ASSIGNED TASK ▸
Set down exactly the lines from the first line of the records through the line that contains "Task: Connect the JBL Flip 4 speaker", and leave every picture out.

=-=-=-=-=

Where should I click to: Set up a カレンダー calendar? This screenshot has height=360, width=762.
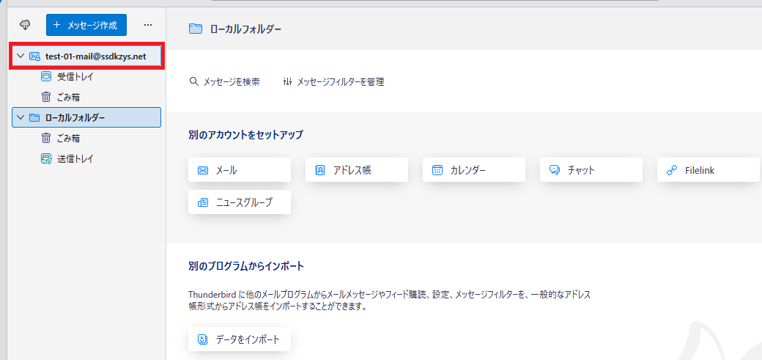pos(474,170)
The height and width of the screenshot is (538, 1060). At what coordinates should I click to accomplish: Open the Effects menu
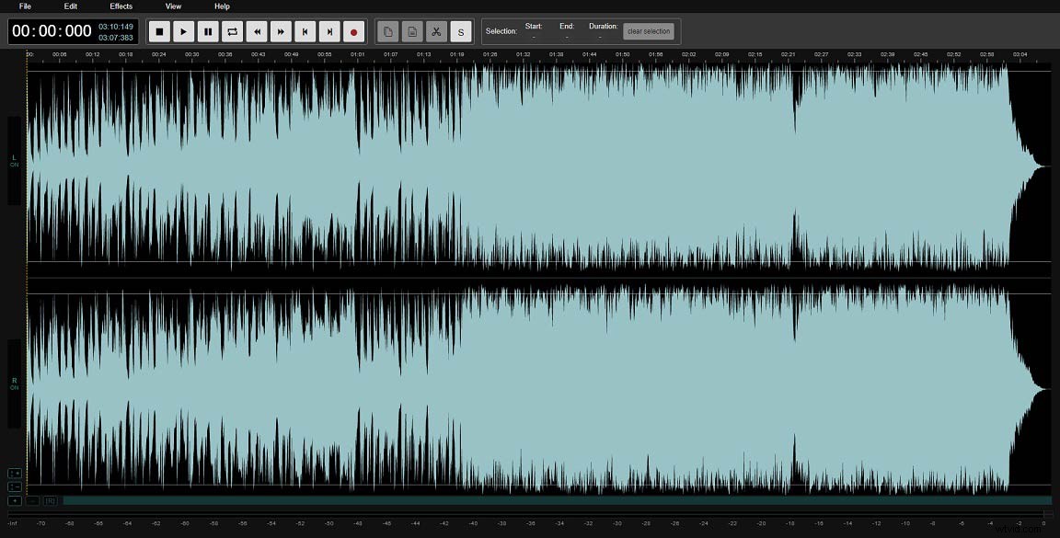pos(121,6)
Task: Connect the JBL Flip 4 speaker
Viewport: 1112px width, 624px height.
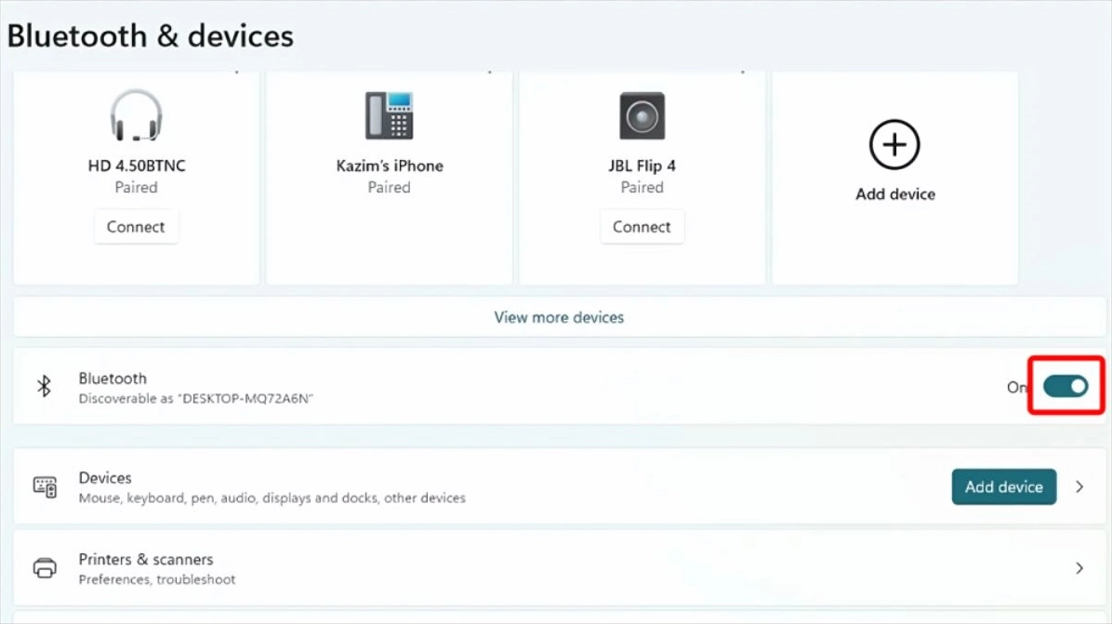Action: (642, 227)
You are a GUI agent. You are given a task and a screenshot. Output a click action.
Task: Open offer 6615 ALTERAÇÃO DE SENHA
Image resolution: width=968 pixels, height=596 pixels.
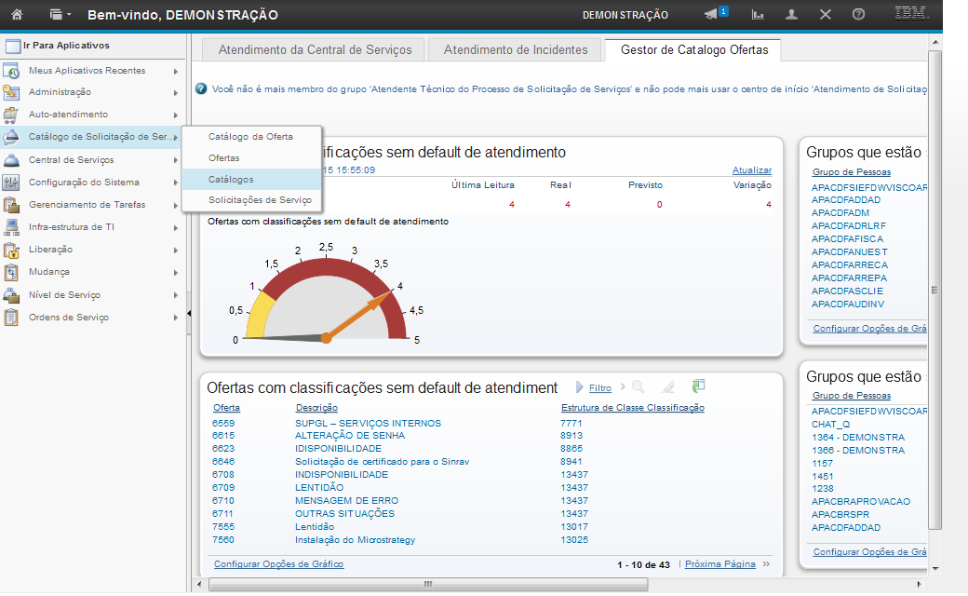tap(223, 436)
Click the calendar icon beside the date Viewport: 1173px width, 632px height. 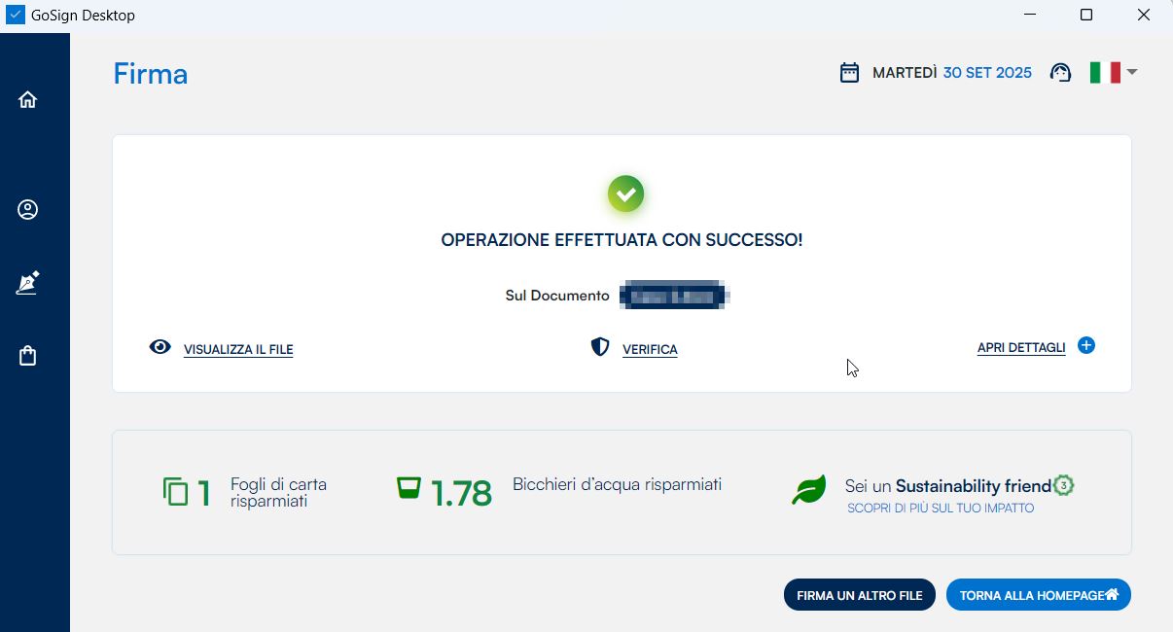[x=849, y=73]
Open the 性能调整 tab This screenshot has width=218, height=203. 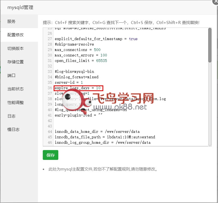coord(16,103)
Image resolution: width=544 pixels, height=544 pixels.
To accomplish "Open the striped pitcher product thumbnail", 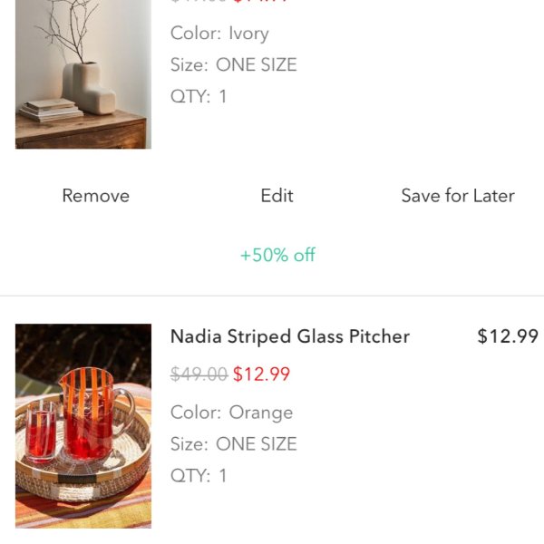I will [x=83, y=426].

=-=-=-=-=

COMPLETED EXERCISE ▸
Where should I click to: Set up a カレンダー calendar? This screenshot has height=360, width=762.
pos(474,170)
The height and width of the screenshot is (538, 1060). At what coordinates should I click to accomplish: Open the Effects menu
pos(121,6)
Task: Connect the JBL Flip 4 speaker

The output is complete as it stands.